Jul 3, 2013 5:00 AM PT
Apple, which has a mixed history on environmental issues, will build a solar farm to power its data center in Washoe County, Nev.
"SunPower is working with Apple to design and build this project," Ingrid Ekstrom, spokesperson for SunPower, told TechNewsWorld. "We will be building a SunPower C7 Tracker system at the site."
The farm will reportedly generate 20 MW of electricity, some of which will be sold to Sierra Pacific Power Co., a utility operating in Nevada doing business as NV Energy.
What's Happening in Washoe CountyApple is building a large data center in the Reno Technology Park, about 15 minutes east of the city of Reno. An initial building occupying about 20,000 square feet was reportedly completed in March.
That building is on an Apple-owned lot of about 345 acres. When completed, the Reno facility will reportedly be Apple's fourth-largest data center in the United States.
Apple approached Sierra, aka NV Energy, in 2012 and leased from it 137 acres of land for 20 years for the purpose of building the data center, according to Bobby Hollis, NV Energy's executive of renewable energy.
The two companies have entered various agreements, including ground and a solar-array leases and a renewable energy agreement, Hollis said. Apple will pay for the installation and construction of the solar array.
About the C7 Tracker
SunPower's C7 Tracker solar concentrators, which will be used in the solar farm, consist of a horizontal single-axis tracker with rows of parabolic mirrors reflecting light onto solar cells.
The C7 Tracker concentrates the sun's energy 7 times, Ekstrom said.
The C7 Tracker technology was first commercially deployed at Arizona State University's Polytechnic campus in Mesa, Ariz., in April.

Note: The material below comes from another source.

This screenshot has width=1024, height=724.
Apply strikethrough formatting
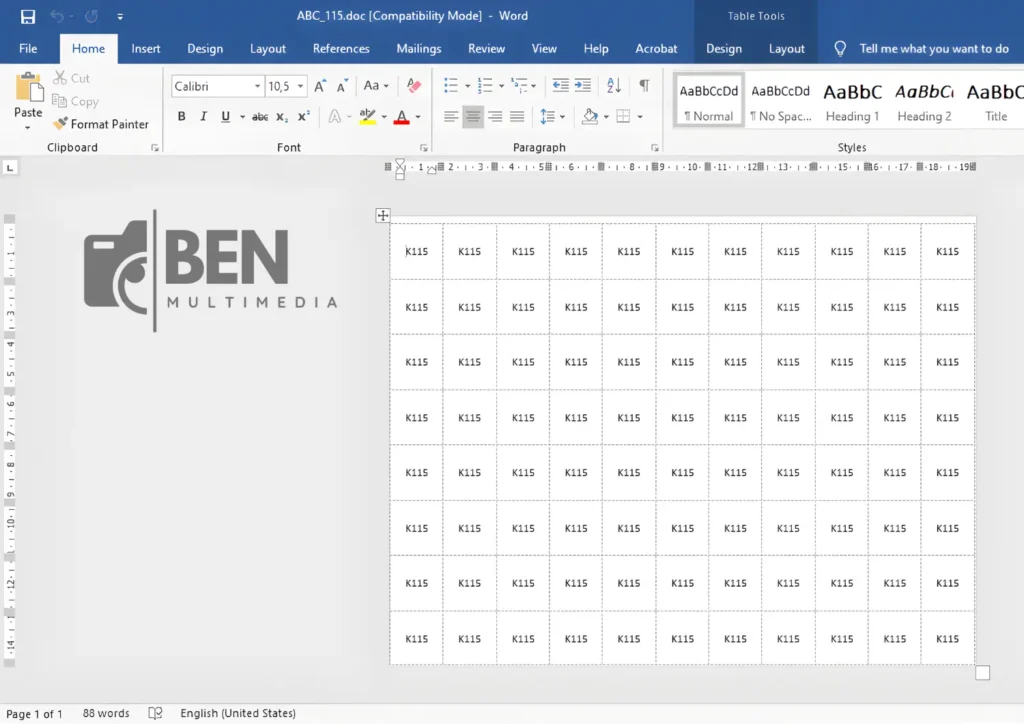coord(258,116)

Apple's Environmental Efforts
The Reno data center solar farm is part of Apple's drive to power its facilities 100 percent with renewable energy.

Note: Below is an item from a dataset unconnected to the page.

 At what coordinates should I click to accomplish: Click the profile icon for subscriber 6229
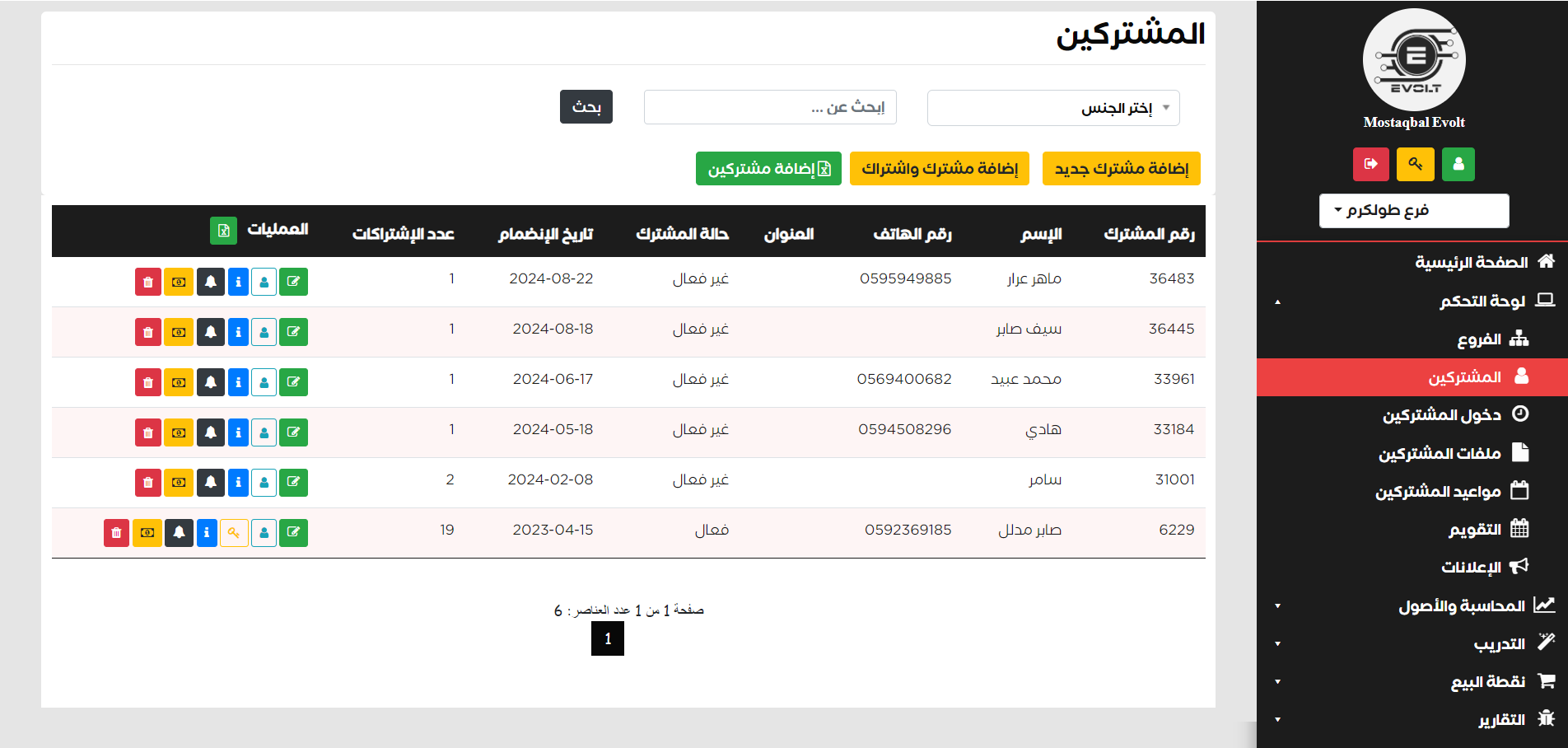point(264,533)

The company has already achieved this at all of its existin gdata centers -- its facilities in Austin, Tex.; Elk Grove, Calif.; Cork, Ireland; and Munich. Worldwide, its corporate facilities are 75 percent powered by renewable energy.
Apple's Been More Brown Than Green
Apple has had a spotty record when it comes to being environmentally conscious, however.
In 2011, a Greenpeace report listed Apple as being the worst environmental offender in the technology industry.
That same year, a the Institute of Public and Environmental Affairs in Beijing said Apple's Chinese suppliers were discharging polluted waste and toxic materials into surrounding communities and threatening public health.
Earlier in 2011, Apple acknowledged that 137 workers at a Chinese factory near the city of Suzhou had been seriously injured by a toxic chemical used in making the iPhone's glass screens.
EPEAT later revised its rules affecting Apple ultrathin notebooks, drawing fire from Greenpeace.
Apple did not respond to our request to comment for this story.
Why Apple's Playing Nice
Considering Cupertino's environmental efforts as an attempt to regain some of its lost credibility among environmentalists disregards the bigger picture, which is that data centers will perhaps not get enough power in a world where power consumption is increasing by leaps and bounds.
Apple isn't the only company to look toward clean power; eBay is expanding its flagship data center in Utah and will use renewable energy to power that addition. This will be the company's fifth and largest renewable energy installation. Google also supports renewable energy sources, through Google Green.
These moves followed reports in 2008 that data centers would face a power shortage by 2011, leading companies to redesign their data centers, vendors to unveil more power-efficient servers, and power utilities to offer rebates for reduced power consumption or better-designed data centers.
"Data centers pull a ton of power," Rob Enderle, principal analyst at the Enderle Group, told TechNewsWorld. "Building a solar farm makes a lot of financial sense on top of its being green. You'll see a lot of companies doing this."